Restate each of the lines below word for word and drop every picture.
Working data: Begin
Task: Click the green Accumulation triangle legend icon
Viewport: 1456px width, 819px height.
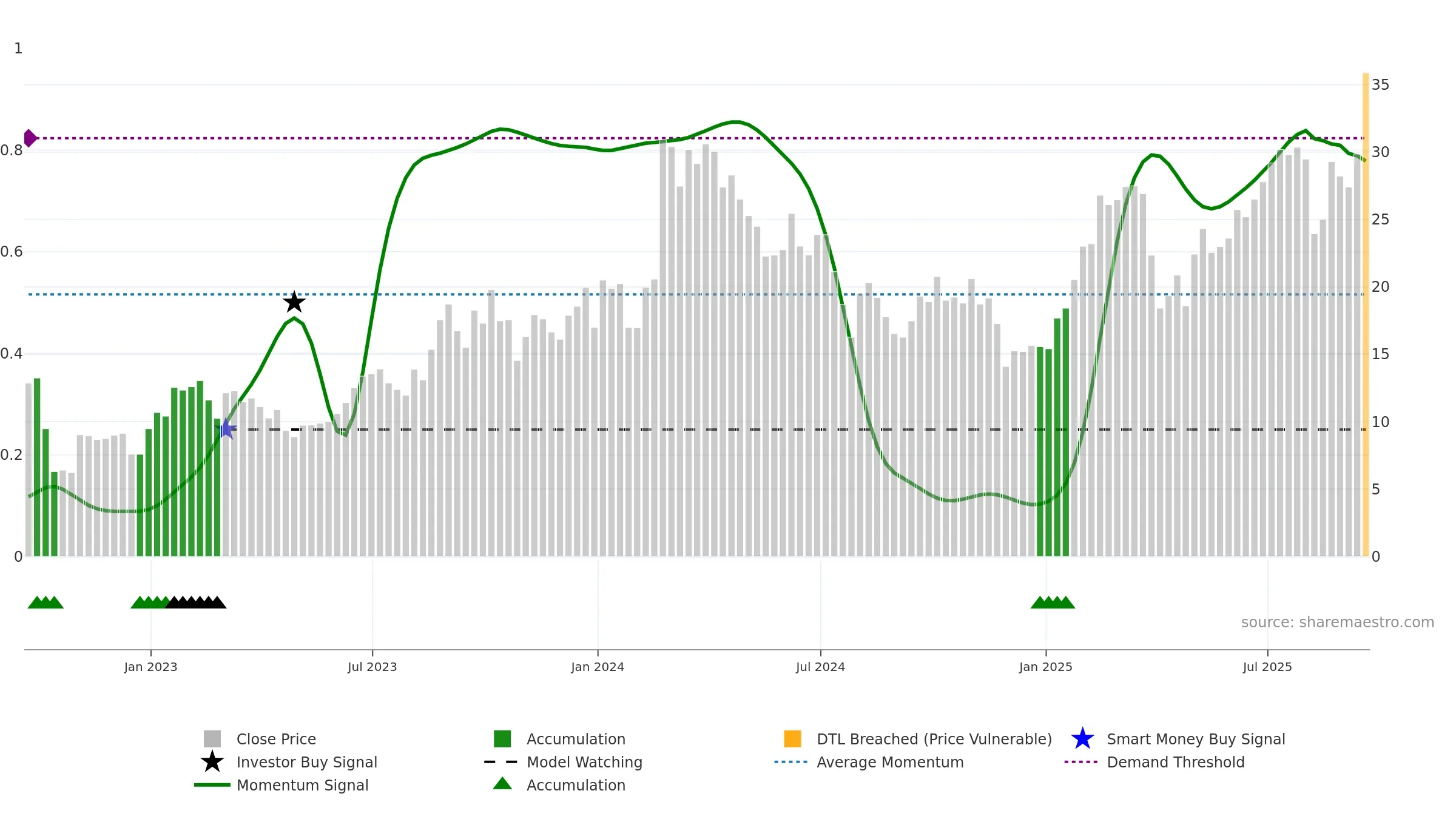Action: pos(502,784)
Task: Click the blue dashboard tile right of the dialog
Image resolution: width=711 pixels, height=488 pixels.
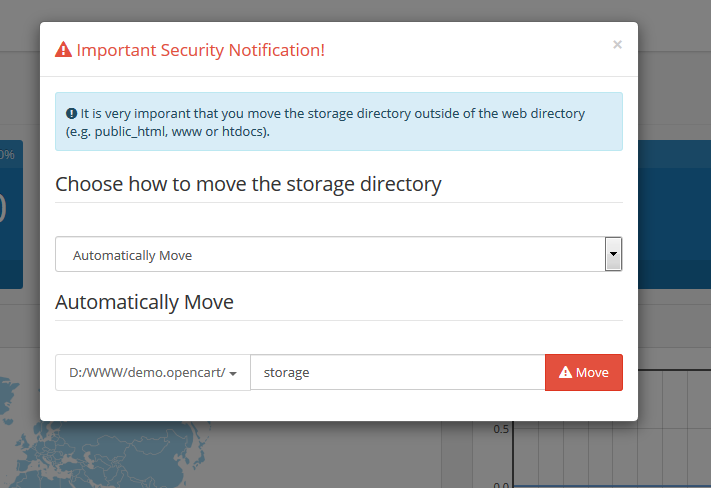Action: (x=674, y=214)
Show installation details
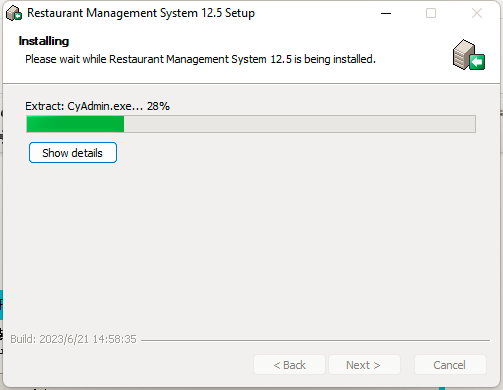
Working data: End
*Result*:
Task: Click the green Accumulation triangle legend icon
Viewport: 1456px width, 819px height.
Action: pos(502,784)
Task: Click the blue dashboard tile right of the dialog
Image resolution: width=711 pixels, height=488 pixels.
Action: (x=674, y=214)
Show installation details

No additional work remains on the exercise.